* _Short task a_: In the rows below, give everything from the line containing "The image size is (482, 348)." down to the end of the rows as a numbered list, with both ends included and blank lines skipped. Leave the pictures out of your answer.

Prepare a corpus or corpora of texts — get

get_corpus() works nearly identically as load_texts(), but it has two fundamental differences. First, it adds a "corpus" column to the resulting table to help with record keeping. Second, it adds an option for caching its output in a local RDS file, saved in the project directory.

Usage

get_corpus(
  corpus,
  name = ".txt",
  word = TRUE,
  lemma = FALSE,
  lemma_replace = FALSE,
  to_lower = TRUE,
  remove_names = FALSE,
  pos = FALSE,
  poetry = FALSE,
  paragraph = TRUE,
  cache = TRUE
)

Arguments

corpus: Vector of any length, where each value is either a string identifying a directory of texts or the first part of a filename to a cached RDS file prepared by tmtyro.
name: What naming pattern to search for in this folder. Defaults to ".txt".
word: Whether to split one word per line. Defaults to TRUE.
lemma: Whether to lemmatize the text. When word is TRUE, adds a new column called lemma. This step can add a lot of time, so it defaults to FALSE.
lemma_replace: When lemma and word are both TRUE, toggles whether to replace the word column with the lemmatized tokens. Defaults to FALSE
to_lower: When word is TRUE, toggles whether to convert all words to lowercase. Defaults to TRUE.
remove_names: When word is TRUE, toggles whether to remove words that only appear with the form of initial capitals. Defaults to FALSE.
pos: Whether to add a column for part-of-speech tag. This step can add a lot of time, so it defaults to FALSE.
poetry: Whether to detect and indicate stanza breaks and line breaks. Defaults to FALSE.
paragraph: Whether to detect paragraph breaks for prose. Defaults to TRUE.
cache: Whether to save a cached copy of the corpus. Some options like pos = TRUE and lemma = TRUE can add significant time to corpus preparation, so setting cache = TRUE saves the need to repeat steps each time a corpus is loaded. Defaults to TRUE.

Value

A data frame with columns for corpus, doc_id, and other data.

Examples

if (FALSE) { # \dontrun{
  austen <- get_corpus("austen")

  shakespeare <- get_corpus(
    c("comedy",
      "history",
      "tragedy"))
} # }

* _Text and item location rows_:
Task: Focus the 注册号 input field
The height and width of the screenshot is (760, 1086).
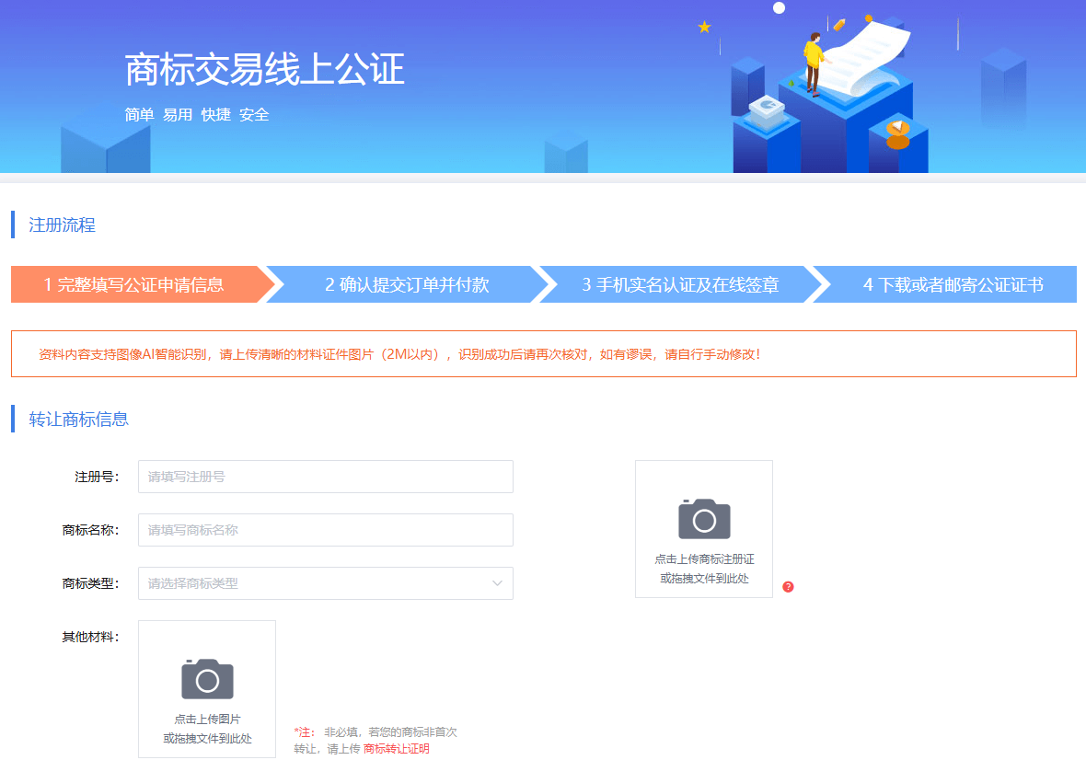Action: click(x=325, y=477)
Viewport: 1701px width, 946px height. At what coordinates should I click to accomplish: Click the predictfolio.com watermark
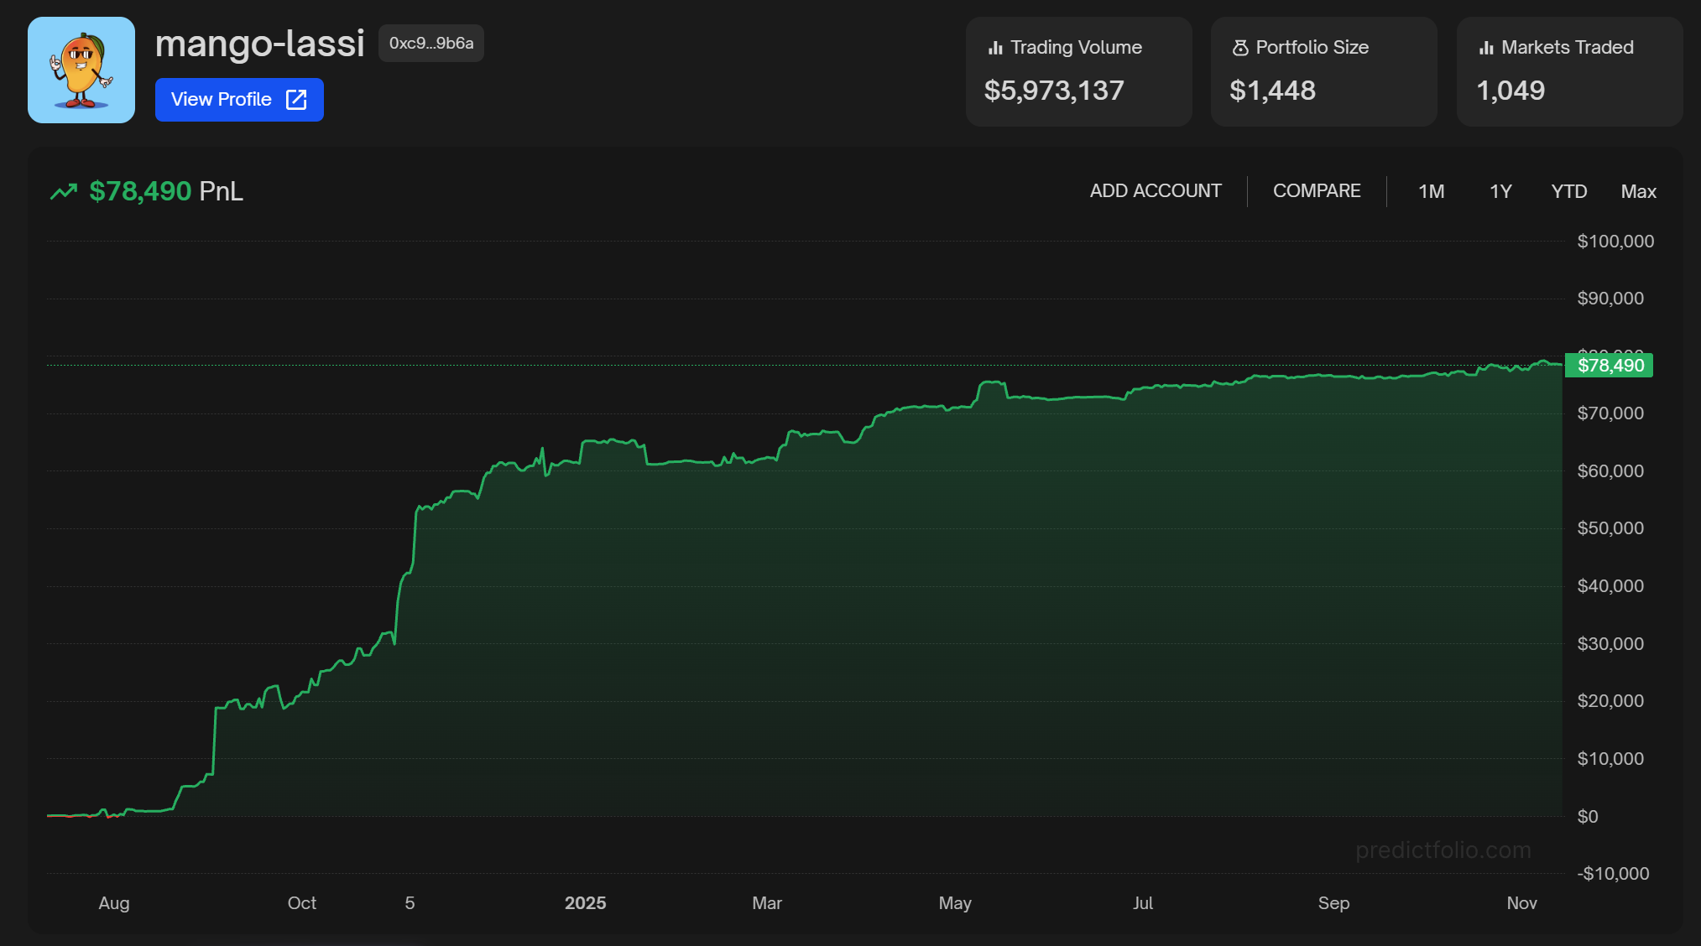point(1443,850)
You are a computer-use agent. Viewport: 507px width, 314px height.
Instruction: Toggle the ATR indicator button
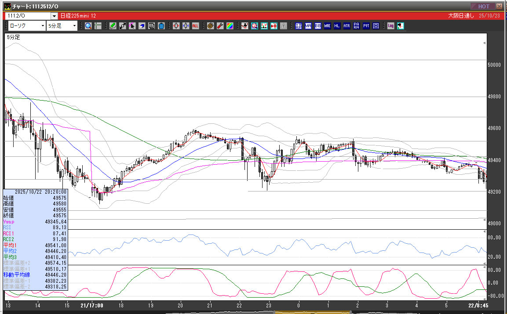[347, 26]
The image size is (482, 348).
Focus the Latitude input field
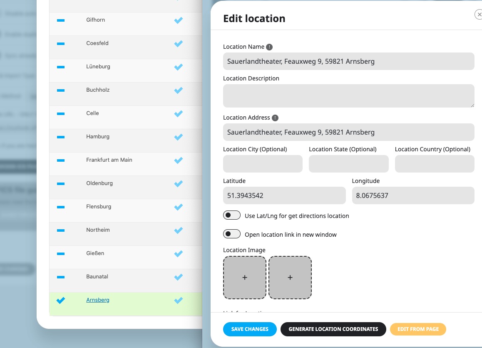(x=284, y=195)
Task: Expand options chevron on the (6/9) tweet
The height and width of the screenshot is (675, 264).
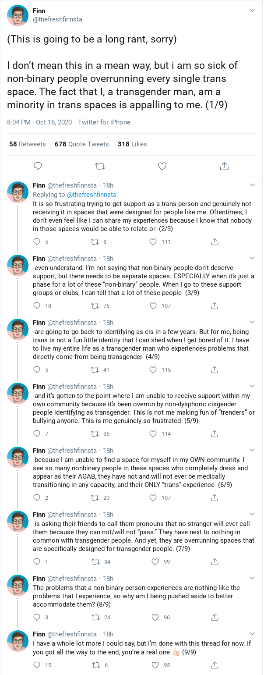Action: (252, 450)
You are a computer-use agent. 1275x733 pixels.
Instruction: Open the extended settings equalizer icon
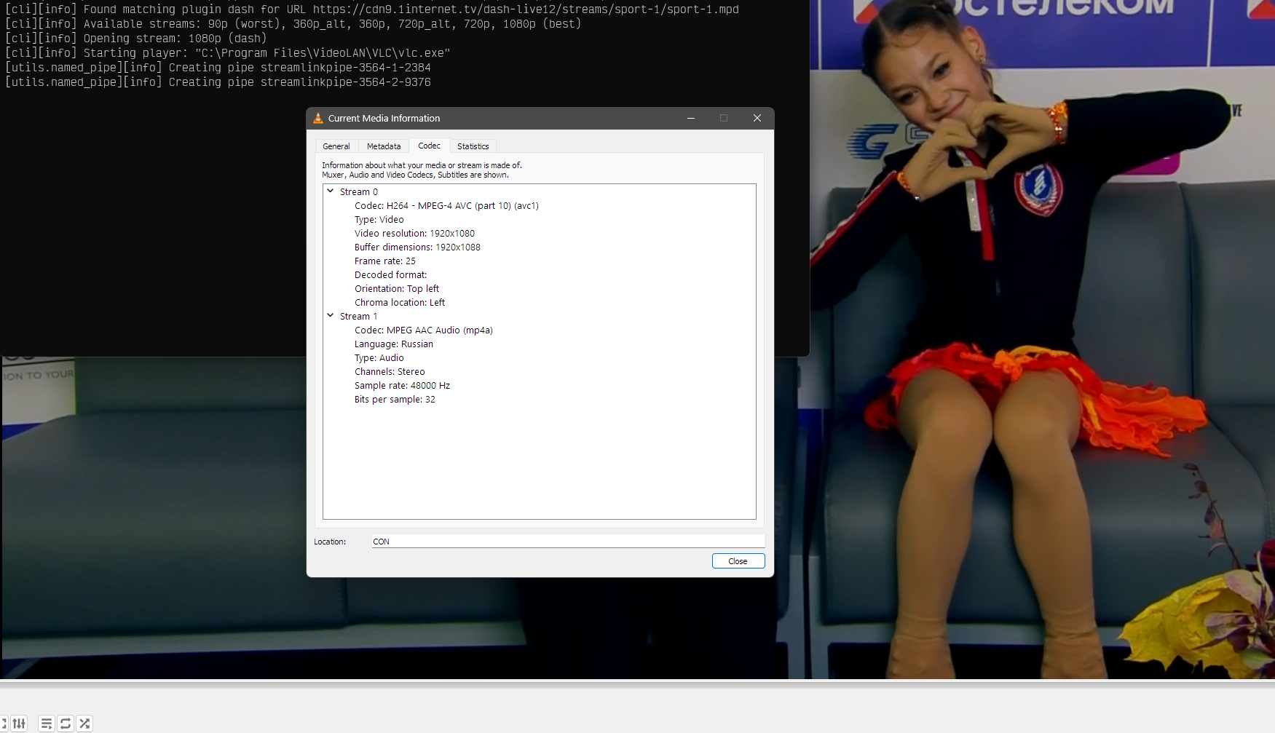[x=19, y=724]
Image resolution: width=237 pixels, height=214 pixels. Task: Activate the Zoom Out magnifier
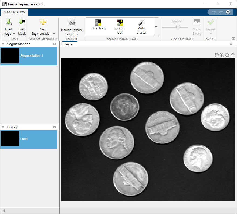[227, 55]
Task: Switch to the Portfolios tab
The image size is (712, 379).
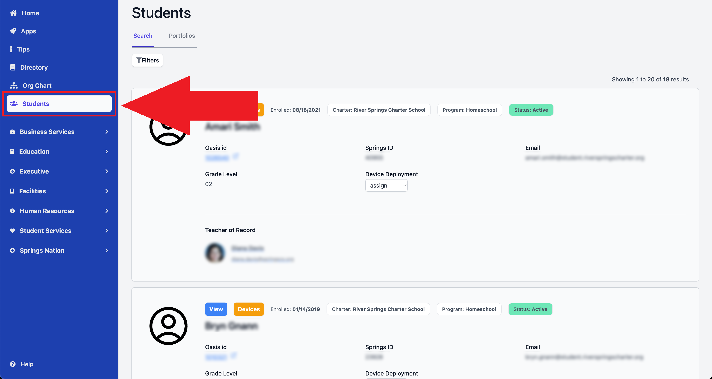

* _Short task b_:
Answer these questions about the get_corpus() documentation, one line each:
(i) What is the default value of the name argument?
(ii) What column does get_corpus() add to the resulting table?
(iii) Which three strings are passed to get_corpus() in the shakespeare example?

* _Worked answer a_:
1. The image size is (482, 348).
2. Focus the Latitude input field
3. (x=284, y=195)
4. Task: Expand options chevron on the (6/9) tweet
5. The height and width of the screenshot is (675, 264).
6. Action: (252, 450)
7. You are a computer-use agent. 1275x733 pixels.
8. Instruction: Open the extended settings equalizer icon
9. [x=19, y=724]
10. Image resolution: width=237 pixels, height=214 pixels. Task: Activate the Zoom Out magnifier
11. [227, 55]
12. Task: Switch to the Portfolios tab
13. The image size is (712, 379).

* _Worked answer b_:
(i) ".txt"
(ii) A "corpus" column
(iii) "comedy", "history", and "tragedy"